Saved entries
------------------------------------

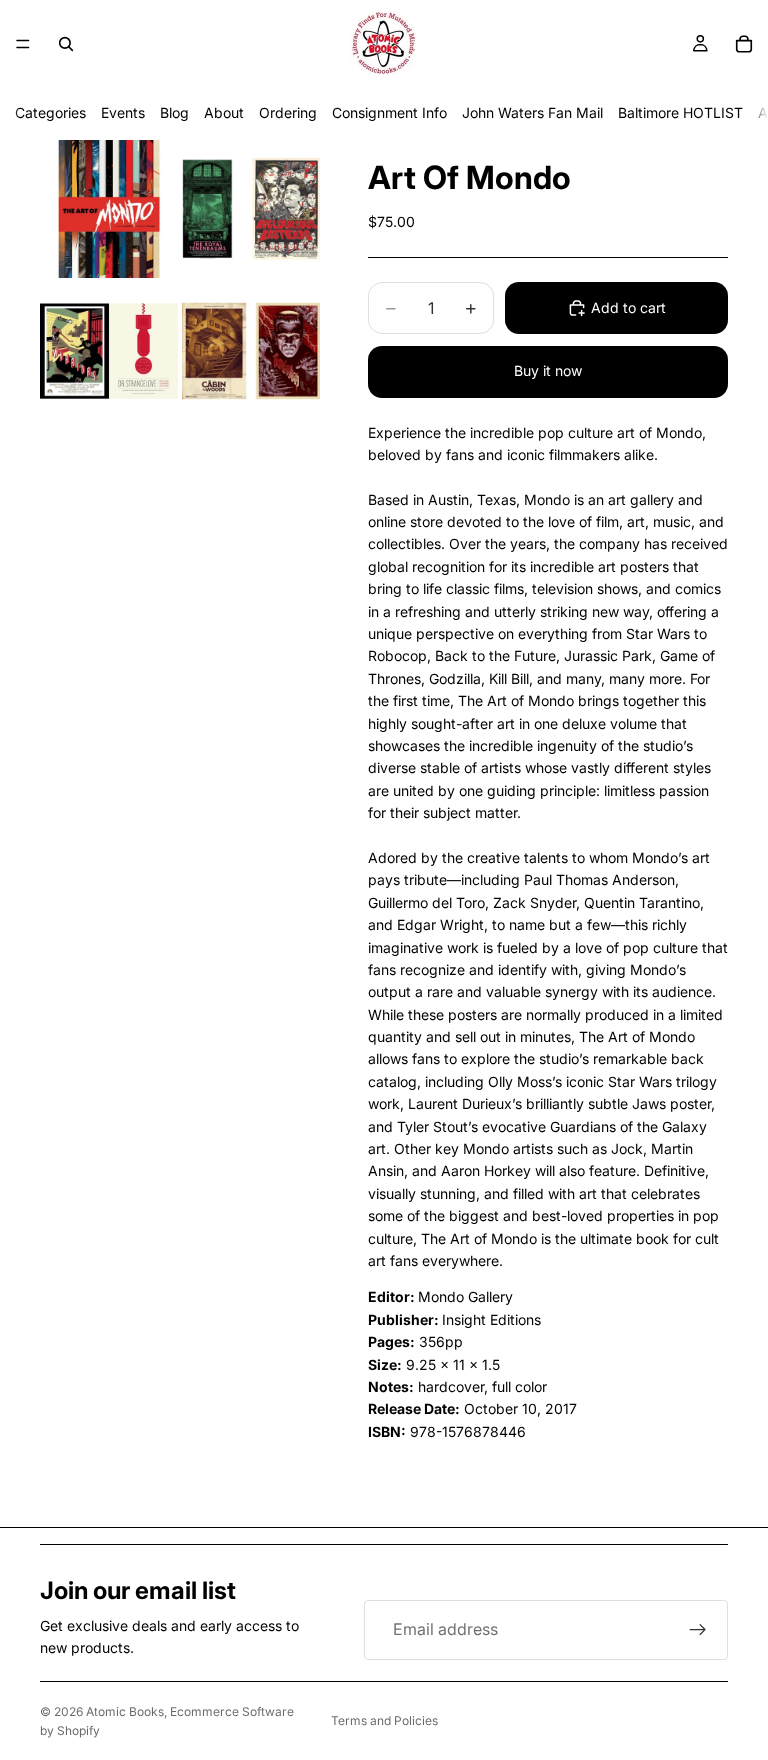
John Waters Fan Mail (532, 112)
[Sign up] (698, 1630)
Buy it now (548, 370)
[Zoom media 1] (109, 209)
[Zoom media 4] (251, 351)
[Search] (66, 44)
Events (123, 112)
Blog (174, 112)
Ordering (288, 112)
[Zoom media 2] (251, 209)
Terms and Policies (384, 1720)
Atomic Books (125, 1711)
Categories (50, 112)
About (224, 112)
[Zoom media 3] (109, 351)
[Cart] (744, 44)
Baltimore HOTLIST (680, 112)
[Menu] (23, 44)
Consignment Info (389, 112)
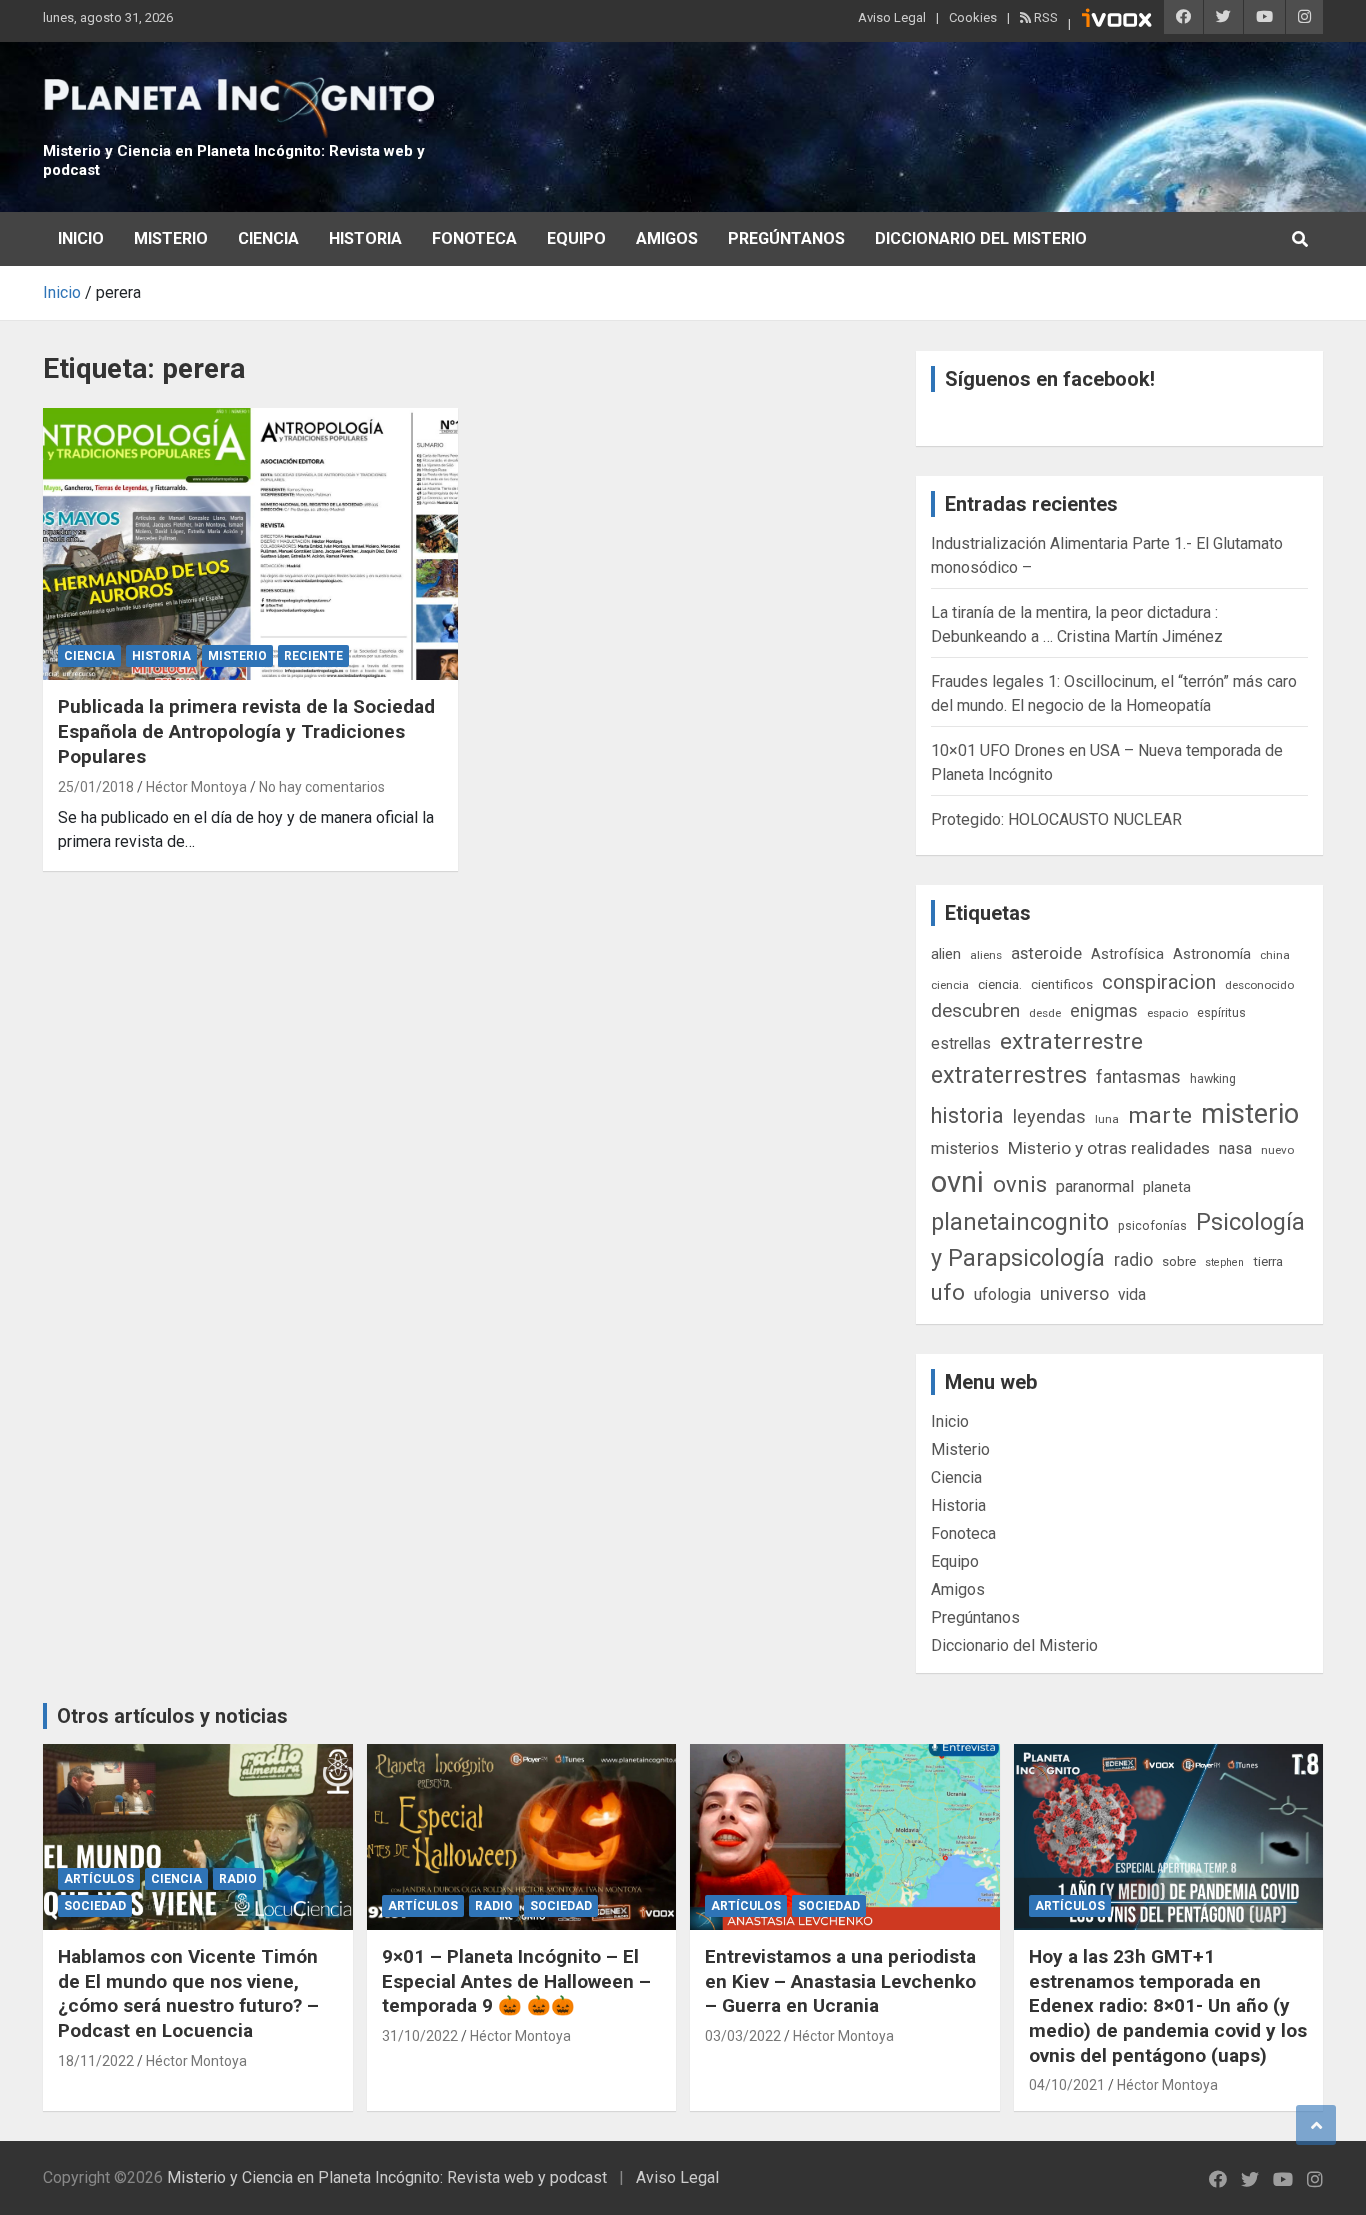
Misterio (171, 238)
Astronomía (1212, 954)
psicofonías (1152, 1225)
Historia (365, 238)
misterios (965, 1148)
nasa (1235, 1148)
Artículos (99, 1879)
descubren (975, 1010)
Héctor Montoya (196, 787)
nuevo (1277, 1150)
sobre (1179, 1261)
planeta (1167, 1187)
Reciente (313, 656)
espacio (1167, 1013)
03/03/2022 (743, 2036)
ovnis (1020, 1184)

------------------------------------

*The problem:* Show all lines from the data above in which the word "media" appears.

*Result below:*
[Zoom media 1] (109, 209)
[Zoom media 4] (251, 351)
[Zoom media 2] (251, 209)
[Zoom media 3] (109, 351)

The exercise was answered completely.